-- Opening Marker --
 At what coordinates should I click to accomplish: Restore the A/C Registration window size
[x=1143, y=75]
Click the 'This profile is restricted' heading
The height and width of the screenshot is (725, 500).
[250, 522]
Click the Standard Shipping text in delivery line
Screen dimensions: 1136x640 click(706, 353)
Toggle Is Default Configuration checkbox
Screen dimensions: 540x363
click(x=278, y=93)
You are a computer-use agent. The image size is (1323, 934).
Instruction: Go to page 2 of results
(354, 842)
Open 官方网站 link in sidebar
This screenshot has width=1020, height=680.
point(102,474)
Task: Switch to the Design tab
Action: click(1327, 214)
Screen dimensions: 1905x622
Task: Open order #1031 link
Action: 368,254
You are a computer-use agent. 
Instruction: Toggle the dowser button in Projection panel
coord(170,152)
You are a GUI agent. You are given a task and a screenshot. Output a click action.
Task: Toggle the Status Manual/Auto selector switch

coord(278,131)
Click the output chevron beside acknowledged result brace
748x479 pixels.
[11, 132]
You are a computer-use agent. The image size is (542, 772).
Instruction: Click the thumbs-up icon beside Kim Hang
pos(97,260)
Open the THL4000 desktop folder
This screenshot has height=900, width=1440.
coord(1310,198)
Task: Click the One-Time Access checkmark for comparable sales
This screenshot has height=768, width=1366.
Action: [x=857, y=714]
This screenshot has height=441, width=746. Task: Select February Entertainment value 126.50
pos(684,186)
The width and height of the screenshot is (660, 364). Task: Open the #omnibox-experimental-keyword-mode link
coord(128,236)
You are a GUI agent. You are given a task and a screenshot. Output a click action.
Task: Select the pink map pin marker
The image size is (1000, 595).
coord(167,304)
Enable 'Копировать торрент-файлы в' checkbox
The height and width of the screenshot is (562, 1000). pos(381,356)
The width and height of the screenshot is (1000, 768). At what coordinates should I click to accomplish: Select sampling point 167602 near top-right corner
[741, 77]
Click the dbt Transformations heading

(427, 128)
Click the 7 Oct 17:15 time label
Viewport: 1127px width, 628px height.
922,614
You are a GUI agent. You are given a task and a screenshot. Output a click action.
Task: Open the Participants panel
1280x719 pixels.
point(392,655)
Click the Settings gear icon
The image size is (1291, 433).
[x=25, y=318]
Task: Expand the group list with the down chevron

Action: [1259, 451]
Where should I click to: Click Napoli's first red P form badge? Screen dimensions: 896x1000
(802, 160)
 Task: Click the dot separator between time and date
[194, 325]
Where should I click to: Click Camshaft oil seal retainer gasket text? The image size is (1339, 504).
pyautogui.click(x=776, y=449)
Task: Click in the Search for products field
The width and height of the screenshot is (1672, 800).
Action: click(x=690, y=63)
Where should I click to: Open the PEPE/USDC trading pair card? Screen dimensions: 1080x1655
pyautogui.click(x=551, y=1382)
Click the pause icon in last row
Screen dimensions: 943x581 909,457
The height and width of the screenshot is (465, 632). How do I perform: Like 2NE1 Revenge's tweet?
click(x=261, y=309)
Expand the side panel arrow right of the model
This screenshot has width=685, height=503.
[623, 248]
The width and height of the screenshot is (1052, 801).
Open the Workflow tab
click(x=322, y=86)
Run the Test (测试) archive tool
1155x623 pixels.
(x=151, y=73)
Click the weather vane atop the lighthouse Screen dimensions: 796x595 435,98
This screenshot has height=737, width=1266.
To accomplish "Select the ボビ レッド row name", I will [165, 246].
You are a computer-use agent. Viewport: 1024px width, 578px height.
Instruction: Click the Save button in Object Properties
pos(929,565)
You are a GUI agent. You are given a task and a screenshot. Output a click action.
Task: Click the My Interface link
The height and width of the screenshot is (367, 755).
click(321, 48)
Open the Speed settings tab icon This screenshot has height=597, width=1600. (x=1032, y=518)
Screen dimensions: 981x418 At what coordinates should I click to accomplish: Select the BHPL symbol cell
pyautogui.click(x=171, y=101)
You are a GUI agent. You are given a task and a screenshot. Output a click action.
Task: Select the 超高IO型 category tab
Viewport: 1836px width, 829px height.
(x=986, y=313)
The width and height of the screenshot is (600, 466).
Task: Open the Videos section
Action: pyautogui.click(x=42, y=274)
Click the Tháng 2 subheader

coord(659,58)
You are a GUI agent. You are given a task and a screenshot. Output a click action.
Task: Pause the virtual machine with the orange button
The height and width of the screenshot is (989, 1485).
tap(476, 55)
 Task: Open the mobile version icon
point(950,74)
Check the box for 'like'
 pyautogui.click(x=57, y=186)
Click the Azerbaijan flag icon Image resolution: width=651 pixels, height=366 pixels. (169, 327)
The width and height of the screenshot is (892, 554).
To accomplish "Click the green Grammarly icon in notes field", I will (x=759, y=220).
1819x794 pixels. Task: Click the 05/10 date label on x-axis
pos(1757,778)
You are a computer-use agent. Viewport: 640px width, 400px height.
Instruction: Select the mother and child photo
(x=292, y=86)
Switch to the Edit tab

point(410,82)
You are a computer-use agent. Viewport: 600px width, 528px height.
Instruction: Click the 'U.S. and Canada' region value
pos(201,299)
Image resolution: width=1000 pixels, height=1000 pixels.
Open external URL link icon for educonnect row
-- Closing Marker --
◆ ASSIGNED TASK: What lines in the records contain the word "field"? Return each one.

◆ TASK RESPONSE:
Task: Click in the Search for products field
To accomplish "Click the green Grammarly icon in notes field", I will (x=759, y=220).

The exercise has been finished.